Not being connected at all is unrealistic and being digitally connected continually has its drawbacks for our mental, emotional and physical well being. IDC resolves this dilemma and, like IF, is about making a conscious choice though this time it’s when you are deciding to be and not be digitally connected rather than consuming calories. You are in the driving seat instead of being driven! You have ownership.

Intermittent Digital Connecting - fasting from your devices

You are choosing to have mental downtime rather than being bombarded continually with options and information. You are giving yourself time to focus on one task, the opportunity to limit and even eliminate distractions, space to reflect and assess, freedom to be in the moment and take back ownership of your life and time.

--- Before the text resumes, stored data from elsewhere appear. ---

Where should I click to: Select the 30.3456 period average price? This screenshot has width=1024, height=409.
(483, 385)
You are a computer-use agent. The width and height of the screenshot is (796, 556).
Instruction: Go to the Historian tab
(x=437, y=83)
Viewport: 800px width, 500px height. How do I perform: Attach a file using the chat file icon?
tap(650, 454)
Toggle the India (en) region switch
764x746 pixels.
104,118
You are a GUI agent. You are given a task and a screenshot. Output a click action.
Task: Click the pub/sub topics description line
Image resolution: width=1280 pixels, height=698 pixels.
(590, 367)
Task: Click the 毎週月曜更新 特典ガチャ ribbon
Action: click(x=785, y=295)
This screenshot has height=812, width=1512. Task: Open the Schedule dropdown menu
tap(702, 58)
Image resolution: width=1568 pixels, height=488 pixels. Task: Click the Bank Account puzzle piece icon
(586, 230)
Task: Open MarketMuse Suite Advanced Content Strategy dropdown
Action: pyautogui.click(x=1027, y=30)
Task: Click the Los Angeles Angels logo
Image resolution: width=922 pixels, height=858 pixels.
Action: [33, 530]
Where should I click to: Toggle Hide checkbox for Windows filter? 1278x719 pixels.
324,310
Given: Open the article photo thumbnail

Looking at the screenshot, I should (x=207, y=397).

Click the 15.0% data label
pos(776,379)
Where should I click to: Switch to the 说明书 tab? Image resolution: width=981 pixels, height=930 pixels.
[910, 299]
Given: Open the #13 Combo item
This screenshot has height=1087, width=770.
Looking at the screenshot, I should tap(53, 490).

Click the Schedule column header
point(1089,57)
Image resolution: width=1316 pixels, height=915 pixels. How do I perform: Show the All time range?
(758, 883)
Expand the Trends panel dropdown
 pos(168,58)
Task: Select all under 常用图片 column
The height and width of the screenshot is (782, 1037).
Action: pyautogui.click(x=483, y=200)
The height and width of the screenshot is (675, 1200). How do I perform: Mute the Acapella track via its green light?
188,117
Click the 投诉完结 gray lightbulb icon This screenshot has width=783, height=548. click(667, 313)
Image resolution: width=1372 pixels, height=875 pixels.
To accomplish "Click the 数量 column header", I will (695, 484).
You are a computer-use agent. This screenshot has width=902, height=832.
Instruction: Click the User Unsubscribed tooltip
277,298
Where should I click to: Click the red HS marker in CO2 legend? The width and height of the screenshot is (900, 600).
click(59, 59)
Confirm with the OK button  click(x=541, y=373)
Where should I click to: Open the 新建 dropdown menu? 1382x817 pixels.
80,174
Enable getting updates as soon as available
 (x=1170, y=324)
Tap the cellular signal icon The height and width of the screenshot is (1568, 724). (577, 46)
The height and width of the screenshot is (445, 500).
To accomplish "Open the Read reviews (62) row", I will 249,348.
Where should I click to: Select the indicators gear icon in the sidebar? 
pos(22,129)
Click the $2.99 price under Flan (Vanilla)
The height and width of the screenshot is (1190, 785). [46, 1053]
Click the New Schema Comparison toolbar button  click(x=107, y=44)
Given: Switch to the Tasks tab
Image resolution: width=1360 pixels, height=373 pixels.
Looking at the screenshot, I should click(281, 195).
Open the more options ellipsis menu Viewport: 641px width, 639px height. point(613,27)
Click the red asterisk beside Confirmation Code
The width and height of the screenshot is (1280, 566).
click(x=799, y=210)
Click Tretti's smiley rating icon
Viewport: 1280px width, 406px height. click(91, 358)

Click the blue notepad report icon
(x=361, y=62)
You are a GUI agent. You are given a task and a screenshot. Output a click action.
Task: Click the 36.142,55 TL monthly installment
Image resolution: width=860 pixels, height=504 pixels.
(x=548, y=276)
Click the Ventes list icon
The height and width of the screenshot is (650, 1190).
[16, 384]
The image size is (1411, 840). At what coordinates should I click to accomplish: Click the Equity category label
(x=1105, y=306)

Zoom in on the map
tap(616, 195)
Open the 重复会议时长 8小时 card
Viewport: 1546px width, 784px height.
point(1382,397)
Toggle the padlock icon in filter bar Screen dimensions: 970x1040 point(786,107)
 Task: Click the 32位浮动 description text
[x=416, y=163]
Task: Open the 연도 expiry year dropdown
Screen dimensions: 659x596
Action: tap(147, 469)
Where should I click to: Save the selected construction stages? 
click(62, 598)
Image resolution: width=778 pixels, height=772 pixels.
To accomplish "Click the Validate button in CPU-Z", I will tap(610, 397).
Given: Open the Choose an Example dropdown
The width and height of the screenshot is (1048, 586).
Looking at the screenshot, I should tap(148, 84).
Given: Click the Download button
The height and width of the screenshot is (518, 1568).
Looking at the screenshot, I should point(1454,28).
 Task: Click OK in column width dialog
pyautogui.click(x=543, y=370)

Start small and you’re more likely to succeed. Begin with setting a time window when you turn off your digital connections, the same way IF does around eating and fasting. Top tip that I’ve implemented into my own life – if you use your phone as an alarm, buy an old school alarm clock!

Tell your friends and family – and work if you can – there are times they cannot get in touch with you aside from absolute emergencies. It’s probably best to define what you consider an emergency as well 😉

I have created rules that I must have done my press ups or been for a run before I turn on my computer or look at my phone each morning. More importantly, my phone is never allowed into the bedroom.

When you’re ready to make the change, you’ll come up with your own unique ways to break the digital connection habits that many of us have convinced ourselves are necessary and impossible to let go of. They aren’t. The world will keep on turning and you’ll have more time to do other things than you ever realised you had!

Before you dismiss IDC as being unrealistic (“but Martin, I need to be connected at work…!”), there are many ways you can introduce it into your daily life and the benefits are certainly worth giving it a go for.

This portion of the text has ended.